Author : Dani Rodrik
Publisher : Princeton University Press
Page : 330 pages
File Size : 10,39 MB
Release : 2019-08-27
Category : Business & Economics
ISBN : 0691196087
Deftly navigating the tensions among globalization, national sovereignty, and democracy, Straight Talk on Trade presents an indispensable commentary on today's world economy and its dilemmas, and offers a visionary framework at a critical time when it is most needed.

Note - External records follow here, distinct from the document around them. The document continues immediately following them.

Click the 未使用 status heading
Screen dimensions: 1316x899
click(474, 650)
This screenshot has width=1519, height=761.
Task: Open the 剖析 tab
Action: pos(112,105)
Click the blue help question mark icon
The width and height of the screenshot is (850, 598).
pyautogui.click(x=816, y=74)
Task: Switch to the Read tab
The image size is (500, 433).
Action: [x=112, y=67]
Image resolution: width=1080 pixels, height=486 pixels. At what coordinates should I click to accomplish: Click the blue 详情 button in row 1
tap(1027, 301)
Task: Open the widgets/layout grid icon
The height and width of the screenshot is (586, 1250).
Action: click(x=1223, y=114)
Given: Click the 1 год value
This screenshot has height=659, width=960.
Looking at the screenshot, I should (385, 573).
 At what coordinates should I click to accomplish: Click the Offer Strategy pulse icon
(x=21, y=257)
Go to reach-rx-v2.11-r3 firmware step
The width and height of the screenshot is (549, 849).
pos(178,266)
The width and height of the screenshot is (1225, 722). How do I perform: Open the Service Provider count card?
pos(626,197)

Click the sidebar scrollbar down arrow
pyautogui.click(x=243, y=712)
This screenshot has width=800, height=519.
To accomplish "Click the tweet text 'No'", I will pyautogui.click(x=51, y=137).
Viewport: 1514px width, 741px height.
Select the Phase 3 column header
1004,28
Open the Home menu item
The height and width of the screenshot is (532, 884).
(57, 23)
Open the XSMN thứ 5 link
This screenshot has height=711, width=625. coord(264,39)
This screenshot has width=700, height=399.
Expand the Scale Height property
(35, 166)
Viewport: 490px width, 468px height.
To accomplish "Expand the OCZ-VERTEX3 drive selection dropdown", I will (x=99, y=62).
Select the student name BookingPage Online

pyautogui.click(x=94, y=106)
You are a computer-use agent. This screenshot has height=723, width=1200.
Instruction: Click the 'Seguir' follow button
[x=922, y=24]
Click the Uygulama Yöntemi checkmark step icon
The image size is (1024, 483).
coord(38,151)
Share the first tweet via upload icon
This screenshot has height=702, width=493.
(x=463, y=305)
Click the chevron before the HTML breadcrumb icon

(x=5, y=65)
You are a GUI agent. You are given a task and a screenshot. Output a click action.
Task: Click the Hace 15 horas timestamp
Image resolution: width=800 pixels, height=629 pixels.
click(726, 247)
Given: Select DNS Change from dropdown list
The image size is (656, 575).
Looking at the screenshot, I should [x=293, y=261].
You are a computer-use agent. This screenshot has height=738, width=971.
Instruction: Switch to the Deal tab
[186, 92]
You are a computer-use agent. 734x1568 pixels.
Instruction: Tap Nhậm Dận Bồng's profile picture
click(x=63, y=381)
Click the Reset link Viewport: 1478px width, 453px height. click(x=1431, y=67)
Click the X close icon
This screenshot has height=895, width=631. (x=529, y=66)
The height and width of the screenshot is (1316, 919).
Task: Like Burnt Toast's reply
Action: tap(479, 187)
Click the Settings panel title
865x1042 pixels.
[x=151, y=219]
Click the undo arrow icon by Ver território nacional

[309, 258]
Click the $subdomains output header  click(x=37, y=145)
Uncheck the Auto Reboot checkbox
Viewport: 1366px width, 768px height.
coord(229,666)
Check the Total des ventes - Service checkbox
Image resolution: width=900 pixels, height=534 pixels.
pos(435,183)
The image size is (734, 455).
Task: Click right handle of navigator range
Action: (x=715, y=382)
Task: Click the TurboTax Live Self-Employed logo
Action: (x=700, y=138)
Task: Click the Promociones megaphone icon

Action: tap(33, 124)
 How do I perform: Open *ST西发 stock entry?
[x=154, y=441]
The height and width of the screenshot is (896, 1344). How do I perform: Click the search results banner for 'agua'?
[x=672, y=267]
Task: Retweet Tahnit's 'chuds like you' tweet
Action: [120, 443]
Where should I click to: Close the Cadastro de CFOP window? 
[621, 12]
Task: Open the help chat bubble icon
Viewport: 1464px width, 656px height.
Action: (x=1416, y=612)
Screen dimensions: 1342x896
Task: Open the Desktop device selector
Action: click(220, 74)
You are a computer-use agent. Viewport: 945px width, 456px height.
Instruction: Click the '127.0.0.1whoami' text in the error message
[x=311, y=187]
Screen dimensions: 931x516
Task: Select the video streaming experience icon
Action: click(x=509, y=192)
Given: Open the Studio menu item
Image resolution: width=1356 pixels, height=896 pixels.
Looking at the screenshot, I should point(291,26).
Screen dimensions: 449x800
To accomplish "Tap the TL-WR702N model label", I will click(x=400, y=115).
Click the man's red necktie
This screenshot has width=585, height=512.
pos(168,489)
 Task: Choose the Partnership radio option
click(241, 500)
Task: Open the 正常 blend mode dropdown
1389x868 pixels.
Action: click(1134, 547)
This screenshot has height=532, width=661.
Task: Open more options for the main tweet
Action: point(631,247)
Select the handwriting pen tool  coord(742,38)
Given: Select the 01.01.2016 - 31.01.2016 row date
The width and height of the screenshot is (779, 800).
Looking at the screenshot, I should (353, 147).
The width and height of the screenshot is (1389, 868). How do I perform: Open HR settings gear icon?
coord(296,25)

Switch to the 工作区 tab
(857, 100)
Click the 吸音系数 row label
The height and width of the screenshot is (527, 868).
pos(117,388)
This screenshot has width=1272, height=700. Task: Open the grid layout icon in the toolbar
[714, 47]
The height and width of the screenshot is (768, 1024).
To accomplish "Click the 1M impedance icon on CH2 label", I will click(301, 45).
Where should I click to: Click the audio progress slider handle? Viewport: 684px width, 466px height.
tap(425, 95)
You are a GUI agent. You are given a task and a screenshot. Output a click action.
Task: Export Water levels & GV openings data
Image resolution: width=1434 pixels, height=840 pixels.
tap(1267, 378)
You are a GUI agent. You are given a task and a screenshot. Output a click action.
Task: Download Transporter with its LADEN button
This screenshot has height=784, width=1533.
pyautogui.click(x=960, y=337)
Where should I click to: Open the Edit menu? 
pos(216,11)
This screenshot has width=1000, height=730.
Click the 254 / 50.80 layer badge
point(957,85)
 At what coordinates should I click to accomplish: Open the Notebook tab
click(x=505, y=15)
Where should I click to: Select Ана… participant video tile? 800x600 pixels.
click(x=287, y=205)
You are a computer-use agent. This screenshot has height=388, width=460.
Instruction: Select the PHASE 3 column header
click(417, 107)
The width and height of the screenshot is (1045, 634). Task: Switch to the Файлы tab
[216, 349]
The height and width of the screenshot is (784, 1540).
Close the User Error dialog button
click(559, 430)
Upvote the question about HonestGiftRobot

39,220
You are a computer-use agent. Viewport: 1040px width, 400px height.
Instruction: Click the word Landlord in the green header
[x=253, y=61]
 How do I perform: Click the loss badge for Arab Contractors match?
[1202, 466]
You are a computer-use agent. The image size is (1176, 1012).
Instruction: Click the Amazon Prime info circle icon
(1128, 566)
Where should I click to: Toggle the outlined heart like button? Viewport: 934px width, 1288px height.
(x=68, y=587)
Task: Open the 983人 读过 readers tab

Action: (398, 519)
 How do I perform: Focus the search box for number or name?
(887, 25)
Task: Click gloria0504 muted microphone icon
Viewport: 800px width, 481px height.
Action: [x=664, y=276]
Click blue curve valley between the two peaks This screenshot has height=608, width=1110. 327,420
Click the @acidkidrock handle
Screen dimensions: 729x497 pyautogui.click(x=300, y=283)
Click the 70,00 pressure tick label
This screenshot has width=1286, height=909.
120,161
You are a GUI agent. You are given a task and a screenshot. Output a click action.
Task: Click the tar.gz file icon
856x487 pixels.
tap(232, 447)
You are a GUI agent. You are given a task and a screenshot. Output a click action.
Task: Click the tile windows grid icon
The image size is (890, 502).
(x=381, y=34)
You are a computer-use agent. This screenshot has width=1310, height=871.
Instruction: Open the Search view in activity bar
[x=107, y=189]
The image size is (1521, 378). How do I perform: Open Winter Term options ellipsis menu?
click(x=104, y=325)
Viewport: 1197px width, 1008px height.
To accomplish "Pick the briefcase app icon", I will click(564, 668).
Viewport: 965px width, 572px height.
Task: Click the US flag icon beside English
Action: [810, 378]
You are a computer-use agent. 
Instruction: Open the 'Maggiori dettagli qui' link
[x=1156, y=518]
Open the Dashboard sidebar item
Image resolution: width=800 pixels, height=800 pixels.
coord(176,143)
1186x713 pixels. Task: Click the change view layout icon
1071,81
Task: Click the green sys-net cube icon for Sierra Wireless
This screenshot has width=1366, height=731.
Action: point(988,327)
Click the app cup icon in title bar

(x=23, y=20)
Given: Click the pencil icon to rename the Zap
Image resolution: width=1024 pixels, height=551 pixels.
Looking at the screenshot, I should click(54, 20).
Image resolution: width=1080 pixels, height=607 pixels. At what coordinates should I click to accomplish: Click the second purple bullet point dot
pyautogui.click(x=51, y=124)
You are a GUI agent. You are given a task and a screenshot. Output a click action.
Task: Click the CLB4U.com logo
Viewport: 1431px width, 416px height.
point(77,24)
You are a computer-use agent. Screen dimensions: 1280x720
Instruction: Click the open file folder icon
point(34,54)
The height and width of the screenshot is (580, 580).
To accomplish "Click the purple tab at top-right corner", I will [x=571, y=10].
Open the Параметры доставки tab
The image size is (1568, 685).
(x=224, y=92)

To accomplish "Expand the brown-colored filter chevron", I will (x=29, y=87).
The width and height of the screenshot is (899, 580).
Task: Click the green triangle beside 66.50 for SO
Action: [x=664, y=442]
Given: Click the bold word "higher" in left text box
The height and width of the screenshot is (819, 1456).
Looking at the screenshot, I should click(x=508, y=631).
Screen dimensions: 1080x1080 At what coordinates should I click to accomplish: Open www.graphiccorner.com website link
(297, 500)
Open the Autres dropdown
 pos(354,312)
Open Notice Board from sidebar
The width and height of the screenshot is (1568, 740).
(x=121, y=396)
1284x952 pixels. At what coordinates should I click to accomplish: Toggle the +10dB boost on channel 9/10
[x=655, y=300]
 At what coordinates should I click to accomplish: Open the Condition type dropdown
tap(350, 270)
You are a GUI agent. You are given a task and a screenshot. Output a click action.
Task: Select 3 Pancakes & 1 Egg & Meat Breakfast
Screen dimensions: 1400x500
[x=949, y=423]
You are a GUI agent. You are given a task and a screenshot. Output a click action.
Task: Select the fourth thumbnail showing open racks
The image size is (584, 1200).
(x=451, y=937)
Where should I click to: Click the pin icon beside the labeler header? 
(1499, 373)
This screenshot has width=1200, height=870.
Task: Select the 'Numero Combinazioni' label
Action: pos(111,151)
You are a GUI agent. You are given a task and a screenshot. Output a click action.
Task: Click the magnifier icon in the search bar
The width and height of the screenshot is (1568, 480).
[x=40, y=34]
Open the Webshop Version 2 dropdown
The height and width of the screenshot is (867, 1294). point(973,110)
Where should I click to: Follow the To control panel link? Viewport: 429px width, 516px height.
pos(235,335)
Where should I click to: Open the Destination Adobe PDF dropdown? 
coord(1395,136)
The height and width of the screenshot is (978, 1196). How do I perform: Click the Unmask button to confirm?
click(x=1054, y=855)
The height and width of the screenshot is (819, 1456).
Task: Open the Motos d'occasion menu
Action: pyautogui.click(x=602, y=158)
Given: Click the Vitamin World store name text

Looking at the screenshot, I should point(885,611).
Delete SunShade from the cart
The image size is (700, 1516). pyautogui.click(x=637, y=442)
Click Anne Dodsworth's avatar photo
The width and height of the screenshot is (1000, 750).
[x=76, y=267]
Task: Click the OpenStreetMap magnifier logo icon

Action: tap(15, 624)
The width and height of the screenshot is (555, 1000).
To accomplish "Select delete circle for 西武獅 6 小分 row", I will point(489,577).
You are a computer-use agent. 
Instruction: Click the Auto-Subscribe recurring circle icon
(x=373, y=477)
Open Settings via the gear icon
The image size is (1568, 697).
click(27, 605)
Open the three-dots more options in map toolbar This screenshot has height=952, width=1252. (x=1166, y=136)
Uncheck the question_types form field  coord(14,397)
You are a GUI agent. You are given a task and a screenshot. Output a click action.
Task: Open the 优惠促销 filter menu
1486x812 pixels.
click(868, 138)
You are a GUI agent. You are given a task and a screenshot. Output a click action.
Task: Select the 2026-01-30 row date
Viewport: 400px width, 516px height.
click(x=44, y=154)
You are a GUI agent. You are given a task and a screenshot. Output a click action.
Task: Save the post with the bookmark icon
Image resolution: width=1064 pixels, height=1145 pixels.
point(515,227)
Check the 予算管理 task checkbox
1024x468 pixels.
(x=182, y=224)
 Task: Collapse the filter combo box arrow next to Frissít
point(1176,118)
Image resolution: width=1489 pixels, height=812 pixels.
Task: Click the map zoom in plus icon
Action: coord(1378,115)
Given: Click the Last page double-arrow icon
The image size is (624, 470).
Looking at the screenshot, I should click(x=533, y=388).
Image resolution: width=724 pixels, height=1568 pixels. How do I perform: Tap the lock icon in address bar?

Author : United States International Trade Commission
Publisher : DIANE Publishing
Page : 69 pages
File Size : 47,75 MB
Release : 2010
Category : Iron
ISBN : 1457819740
Author : Edward Alden
Publisher : Rowman & Littlefield
Page : 269 pages
File Size : 49,58 MB
Release : 2017-09-15
Category : Political Science
ISBN : 1538109093
*Updated edition with a new foreword on the Trump administration's trade policy* The vast benefits promised by the supporters of globalization, and by their own government, have never materialized for many Americans. In Failure to Adjust Edward Alden provides a compelling history of the last four decades of US economic and trade policies that have left too many Americans unable to adapt to or compete in the current global marketplace. He tells the story of what went wrong and how to correct the course. Originally published on the eve of the 2016 presidential election, Alden’s book captured the zeitgeist that would propel Donald J. Trump to the presidency. In a new introduction to the paperback edition, Alden addresses the economic challenges now facing the Trump administration, and warns that economic disruption will continue to be among the most pressing issues facing the United States. If the failure to adjust continues, Alden predicts, the political disruptions of the future will be larger still.